#### Required action
Make an exact copy of every entry, leaving the pictures out.

_ _ _ _

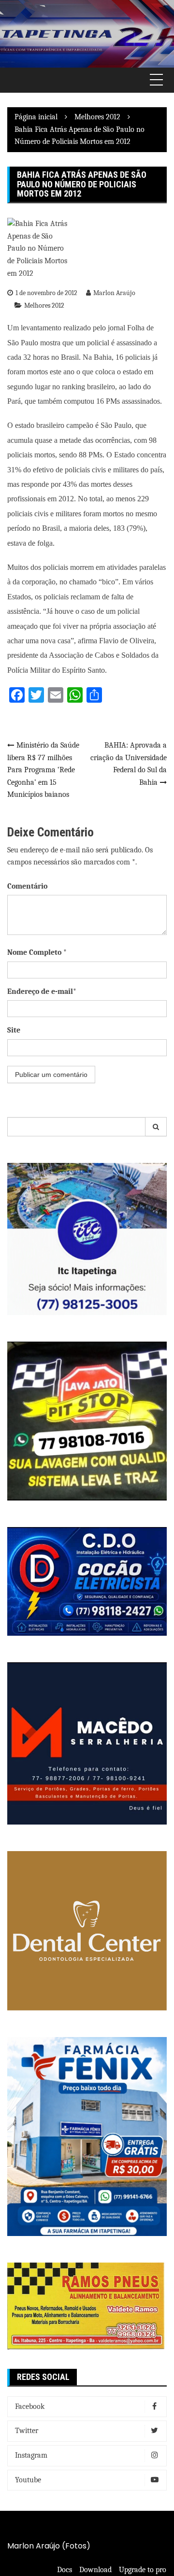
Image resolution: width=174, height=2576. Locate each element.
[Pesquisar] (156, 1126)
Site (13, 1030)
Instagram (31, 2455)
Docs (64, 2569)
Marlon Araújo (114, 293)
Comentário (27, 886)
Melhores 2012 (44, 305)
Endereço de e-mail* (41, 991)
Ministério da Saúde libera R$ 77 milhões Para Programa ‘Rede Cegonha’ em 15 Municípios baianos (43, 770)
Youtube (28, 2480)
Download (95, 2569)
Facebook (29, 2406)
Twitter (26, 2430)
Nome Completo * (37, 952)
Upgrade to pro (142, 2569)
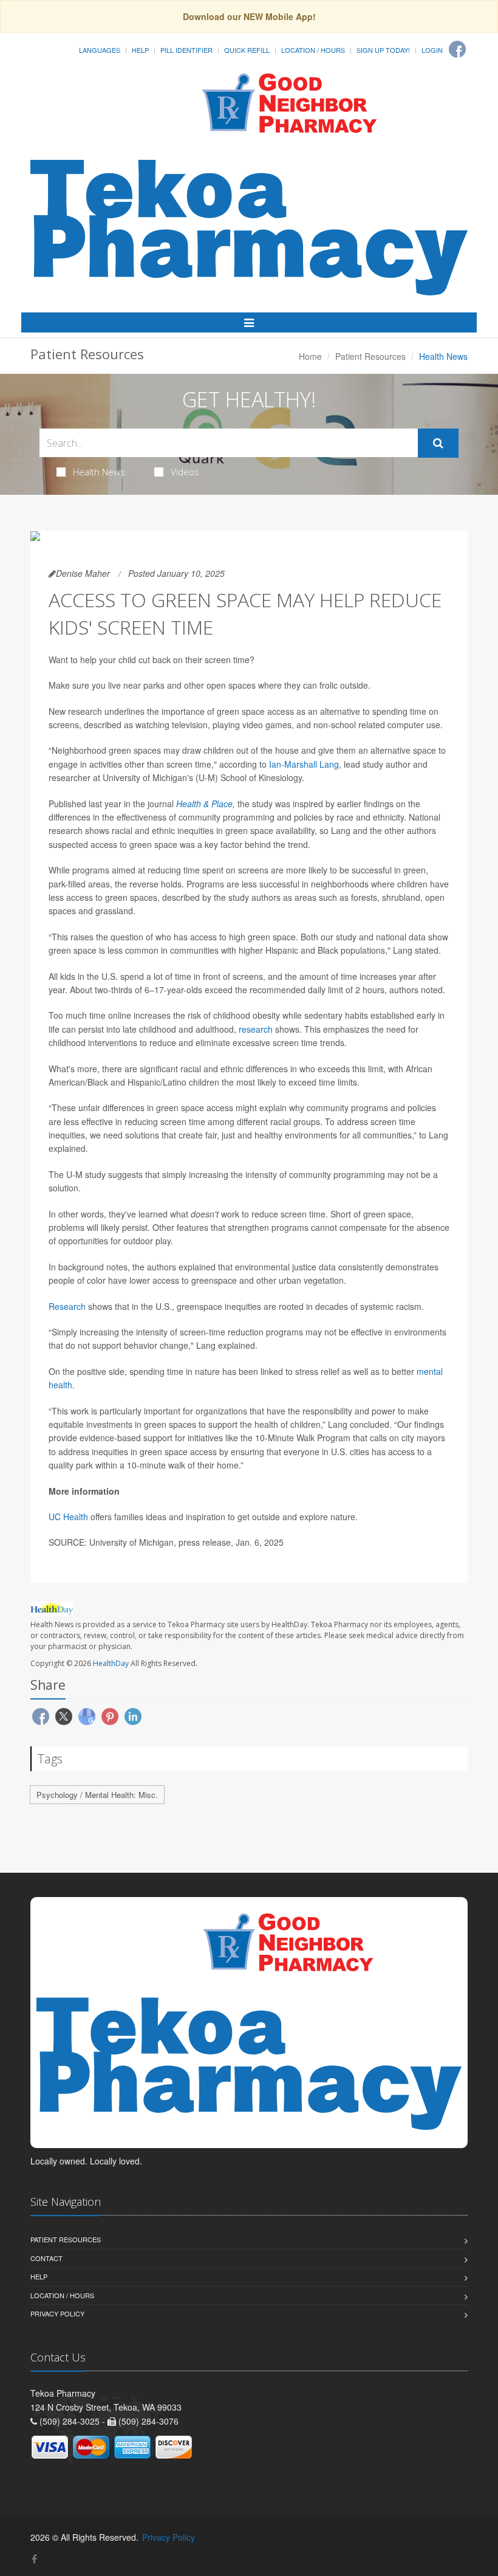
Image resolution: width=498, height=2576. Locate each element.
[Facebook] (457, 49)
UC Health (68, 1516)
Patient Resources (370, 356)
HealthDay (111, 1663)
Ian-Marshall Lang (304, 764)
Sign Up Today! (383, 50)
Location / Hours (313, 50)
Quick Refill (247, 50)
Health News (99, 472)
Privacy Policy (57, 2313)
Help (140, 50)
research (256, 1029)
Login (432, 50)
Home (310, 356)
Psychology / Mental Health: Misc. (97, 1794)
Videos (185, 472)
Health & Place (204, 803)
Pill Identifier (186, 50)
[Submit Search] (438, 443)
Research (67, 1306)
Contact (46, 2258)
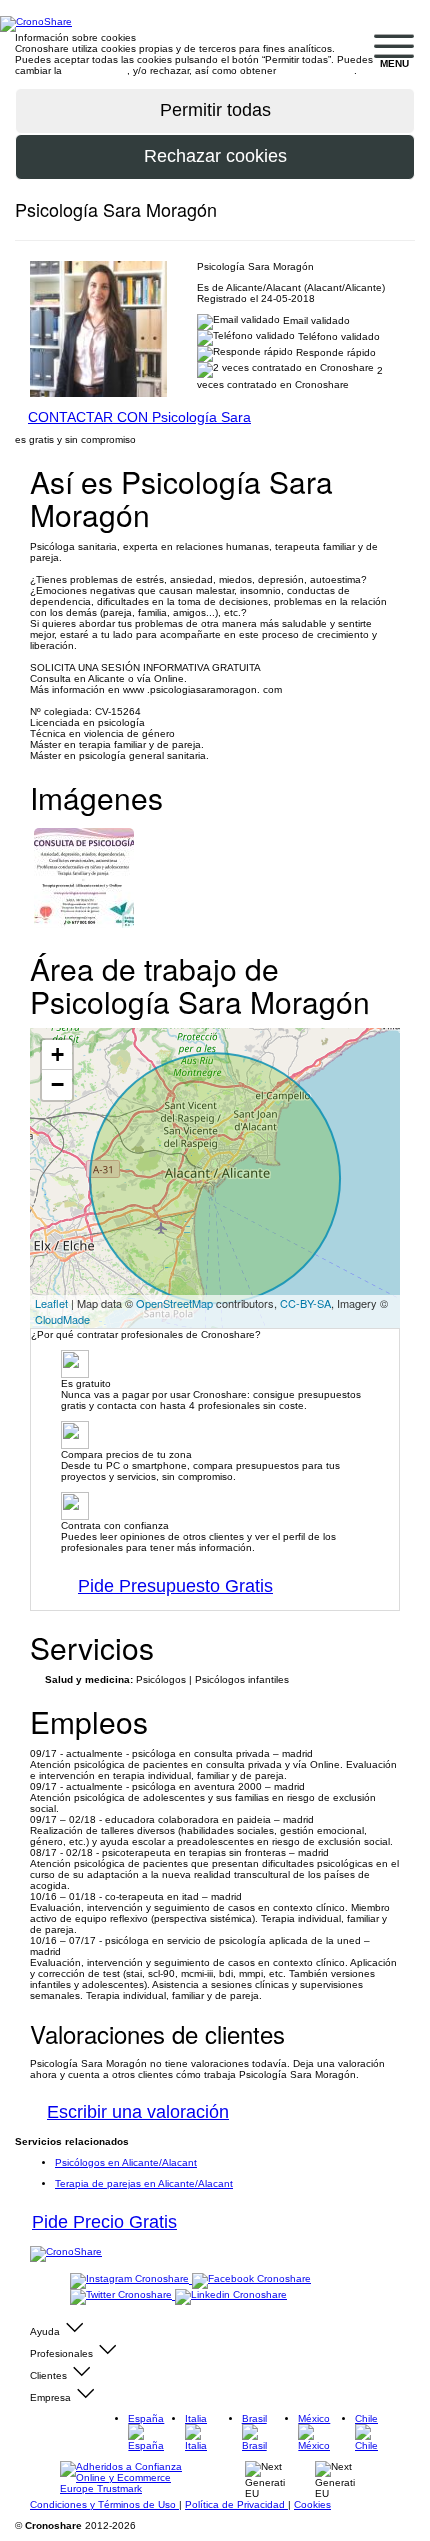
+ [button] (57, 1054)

_ _ _ _

#### Solution for this problem
Image resolution: width=174, height=2576. Locate each element.
[Pesquisar] (156, 1126)
Site (13, 1030)
Instagram (31, 2455)
Docs (64, 2569)
Marlon Araújo (114, 293)
Comentário (27, 886)
Melhores 2012 (44, 305)
Endereço de e-mail* (41, 991)
Ministério da Saúde libera R$ 77 milhões Para Programa ‘Rede Cegonha’ em 15 Municípios baianos (43, 770)
Youtube (28, 2480)
Download (95, 2569)
Facebook (29, 2406)
Twitter (26, 2430)
Nome Completo * (37, 952)
Upgrade to pro (142, 2569)
Image resolution: width=498, height=2576. Locate each element.
[Facebook] (457, 49)
UC Health (68, 1516)
Patient Resources (370, 356)
HealthDay (111, 1663)
Ian-Marshall Lang (304, 764)
Sign Up Today! (383, 50)
Location / Hours (313, 50)
Quick Refill (247, 50)
Health News (99, 472)
Privacy Policy (57, 2313)
Help (140, 50)
research (256, 1029)
Login (432, 50)
Home (310, 356)
Psychology / Mental Health: Misc. (97, 1794)
Videos (185, 472)
Health & Place (204, 803)
Pill Identifier (186, 50)
[Submit Search] (438, 443)
Research (67, 1306)
Contact (46, 2258)
+ [button] (57, 1054)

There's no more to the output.